4. Maintenance Overhead
- API: Update each integration when services change.
- MCP: Update only the MCP server; all agents benefit.
Pro Tip:
Register new services once as MCP servers. Your AI agents can use them immediately.
For more comparison details, see: TechCrunch on MCP Adoption.
What Is MCP Automation?
MCP automation lets AI agents perform end-to-end tasks across your systems. You define triggers, and the AI agent calls MCP tools to run workflows without manual steps. Routine jobs—like ticketing, reporting, or device checks—move off your to-do list and into AI hands.
How MCP Drives Automation
- Event triggers: AI watches data streams or schedules via MCP servers.
- Action chains: On trigger, AI invokes a series of MCP tools in order.
- Stateful flows: The agent tracks progress and handles errors mid-workflow.
Pro Tip:
Define clear success criteria and guardrails. Let the AI retry failures or alert you when it needs help.
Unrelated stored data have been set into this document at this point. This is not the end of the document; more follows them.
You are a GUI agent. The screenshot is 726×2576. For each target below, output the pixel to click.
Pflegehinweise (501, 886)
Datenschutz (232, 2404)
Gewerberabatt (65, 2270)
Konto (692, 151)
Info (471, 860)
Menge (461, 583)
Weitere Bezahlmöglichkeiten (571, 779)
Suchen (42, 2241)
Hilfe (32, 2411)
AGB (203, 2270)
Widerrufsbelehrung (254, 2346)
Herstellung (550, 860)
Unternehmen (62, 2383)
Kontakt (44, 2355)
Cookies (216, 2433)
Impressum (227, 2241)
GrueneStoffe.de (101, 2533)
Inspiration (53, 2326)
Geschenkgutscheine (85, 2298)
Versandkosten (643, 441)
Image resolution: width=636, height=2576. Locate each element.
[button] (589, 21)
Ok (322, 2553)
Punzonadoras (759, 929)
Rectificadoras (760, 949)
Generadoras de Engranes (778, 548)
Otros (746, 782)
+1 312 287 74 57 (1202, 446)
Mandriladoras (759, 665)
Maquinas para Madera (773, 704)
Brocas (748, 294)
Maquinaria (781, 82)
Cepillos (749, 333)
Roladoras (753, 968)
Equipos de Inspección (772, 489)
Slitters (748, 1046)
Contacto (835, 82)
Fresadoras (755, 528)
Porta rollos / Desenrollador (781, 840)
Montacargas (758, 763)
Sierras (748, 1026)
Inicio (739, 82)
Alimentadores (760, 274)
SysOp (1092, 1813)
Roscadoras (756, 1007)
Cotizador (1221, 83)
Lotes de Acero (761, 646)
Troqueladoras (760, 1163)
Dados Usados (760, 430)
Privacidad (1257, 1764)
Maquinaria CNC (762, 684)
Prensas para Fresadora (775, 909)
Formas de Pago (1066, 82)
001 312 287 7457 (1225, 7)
For a real-world example in AV, see: Xyte’s MCP Server for AV.
Next Steps
You’ve seen how MCP unifies tool access, lets AI fetch live data, invoke actions, and manage stateful workflows. This protocol slashes integration effort, boosts flexibility, and unlocks true AI-driven automation. By adopting MCP, you transform static language models into proactive agents that think and do.
Next Steps to Try MCP
- Stand up an MCP server
Scaffold a connector with Anthropic’s SDK. Wrap one data source or API as an MCP server. - Connect your LLM or agent
Point ChatGPT or your custom agent to the server. Enable discovery and simple tool calls. - Test a simple workflow
Write a prompt that calls your MCP tool. Verify data retrieval and action execution. - Secure and monitor
Apply OAuth or API keys. Log all tool invocations and set retry or alert rules.
Pro Tip:
Start small: expose a single tool, run a demo workflow, then scale up. Build confidence and best practices early.